EXERCISE:
Search for the word "Switch" in the entries. Each line that holds it should be copied.

━━━ DATA SHOWN

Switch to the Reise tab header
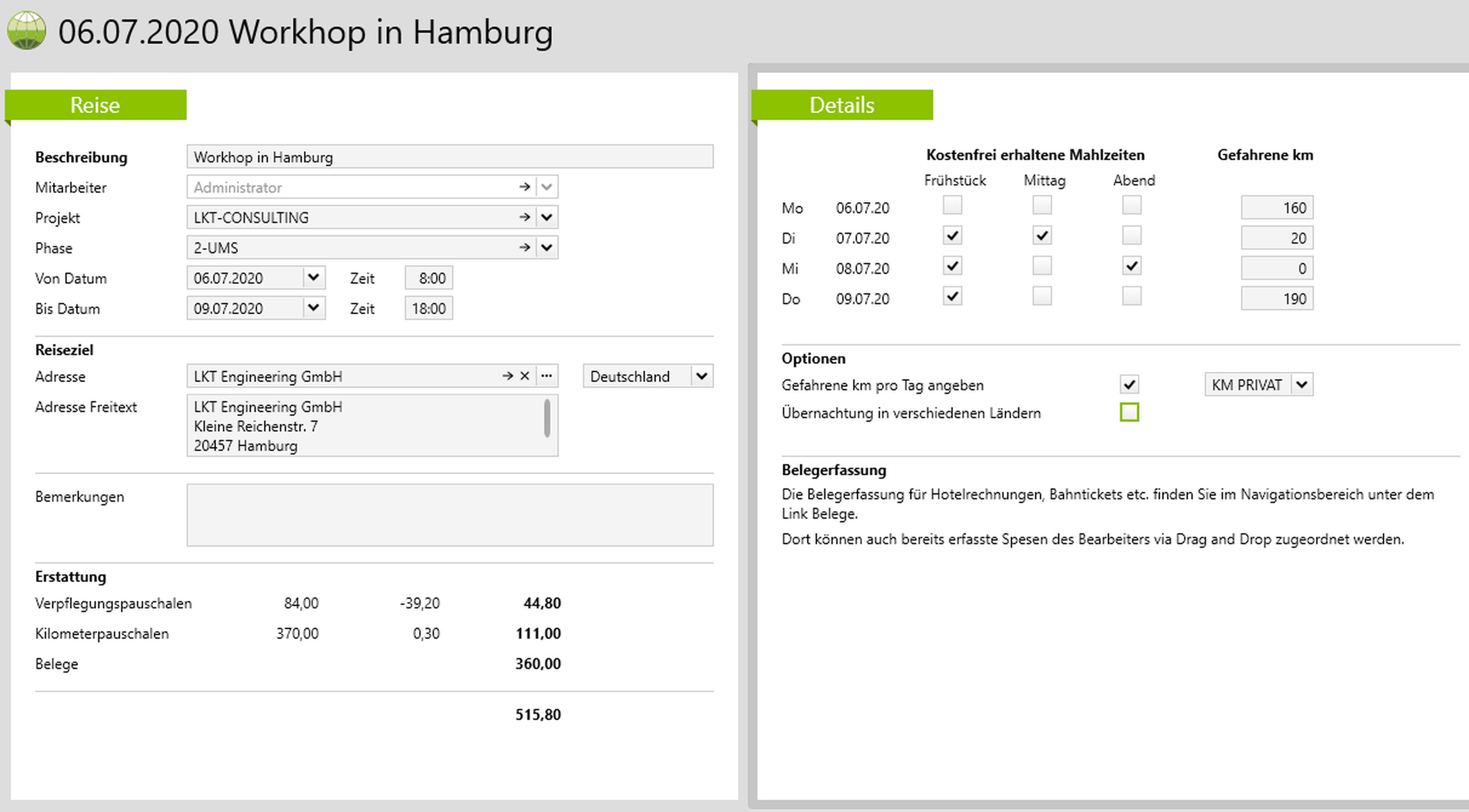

━━━━━━
━━━ DATA SHOWN

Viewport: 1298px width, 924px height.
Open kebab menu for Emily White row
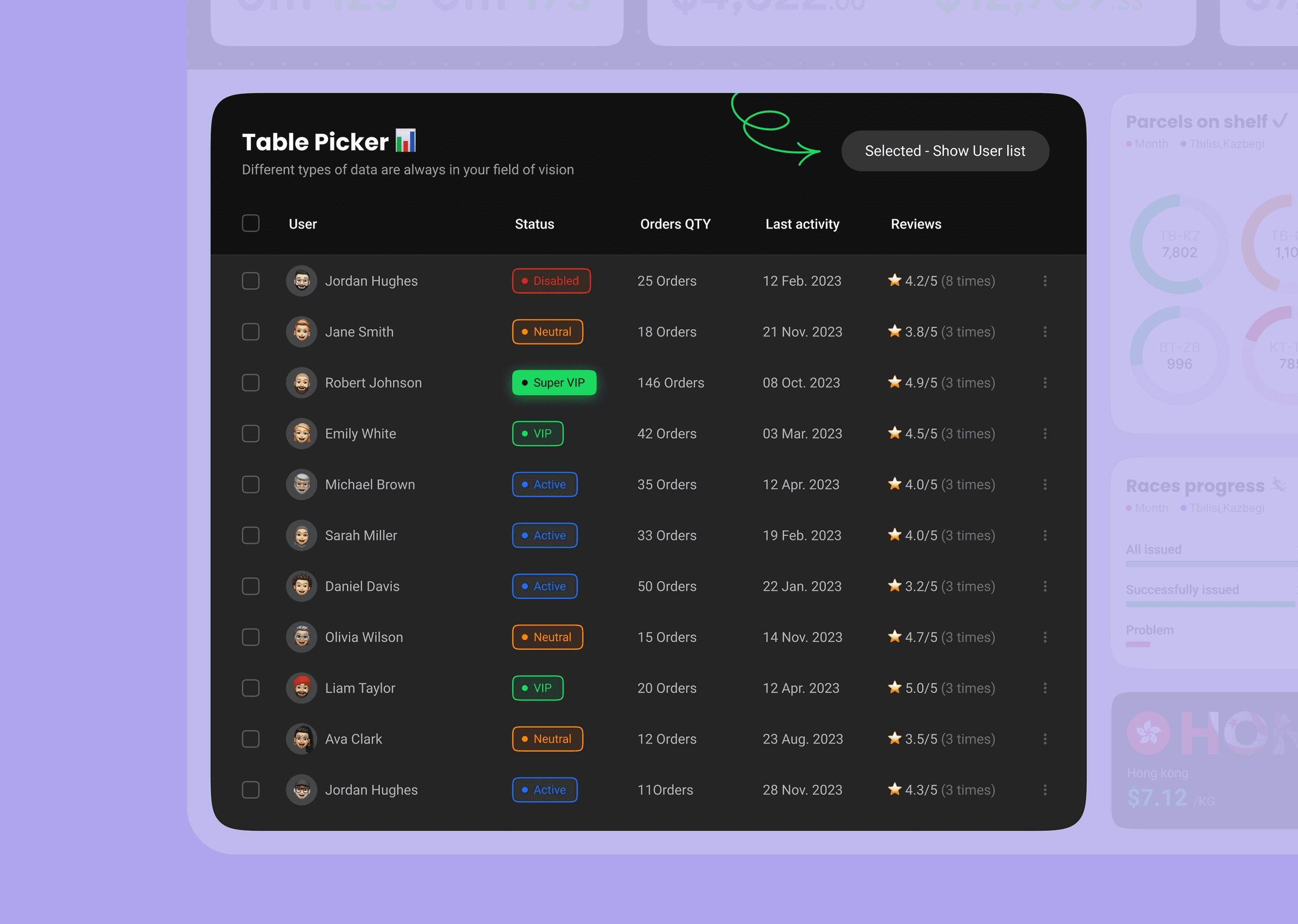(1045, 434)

━━━━━━
━━━ DATA SHOWN

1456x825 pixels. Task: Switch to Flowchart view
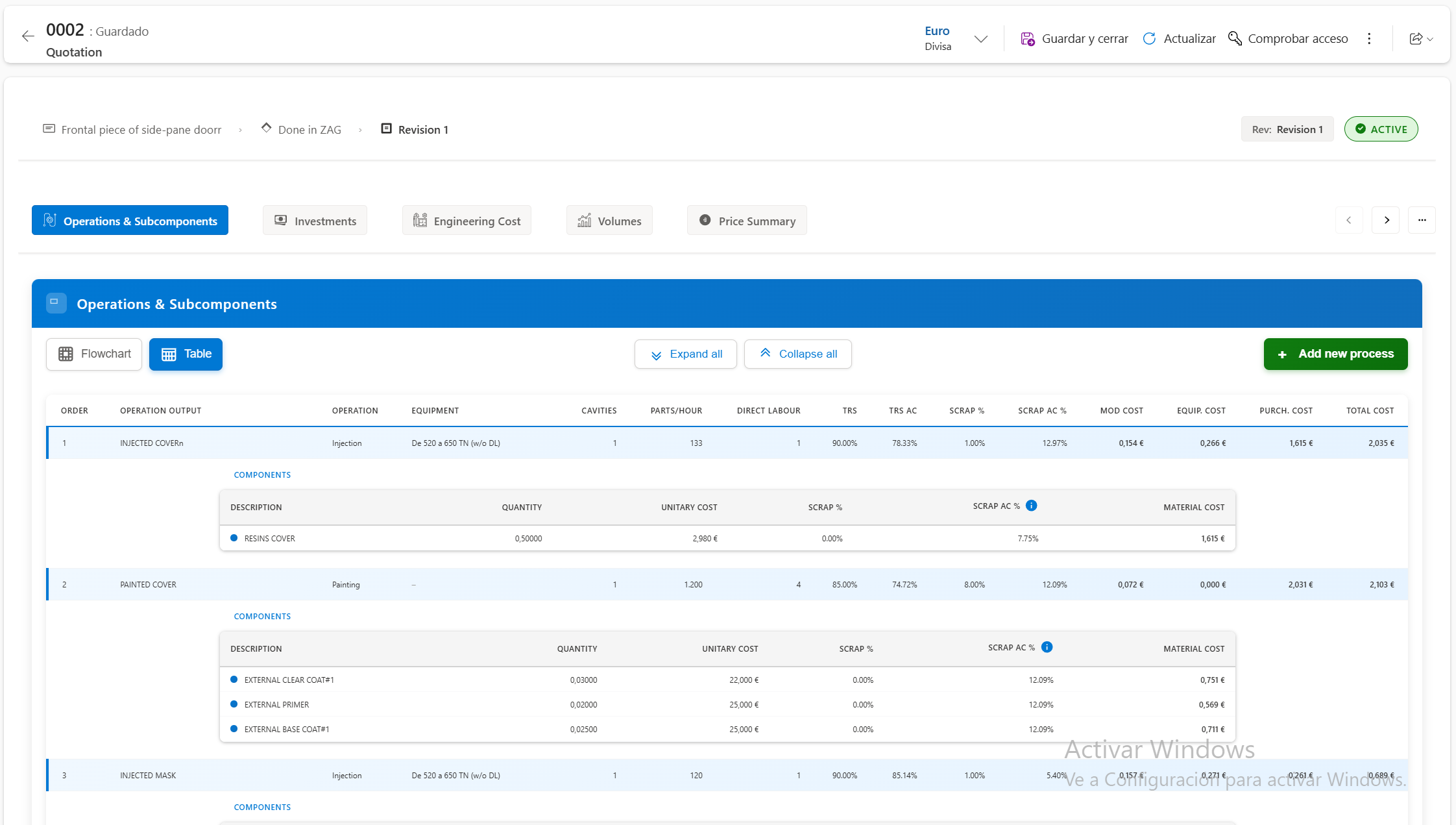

━━━━━━

YOUR RESPONSE:
Switch to the Reise tab header
1456x825 pixels. Task: Switch to Flowchart view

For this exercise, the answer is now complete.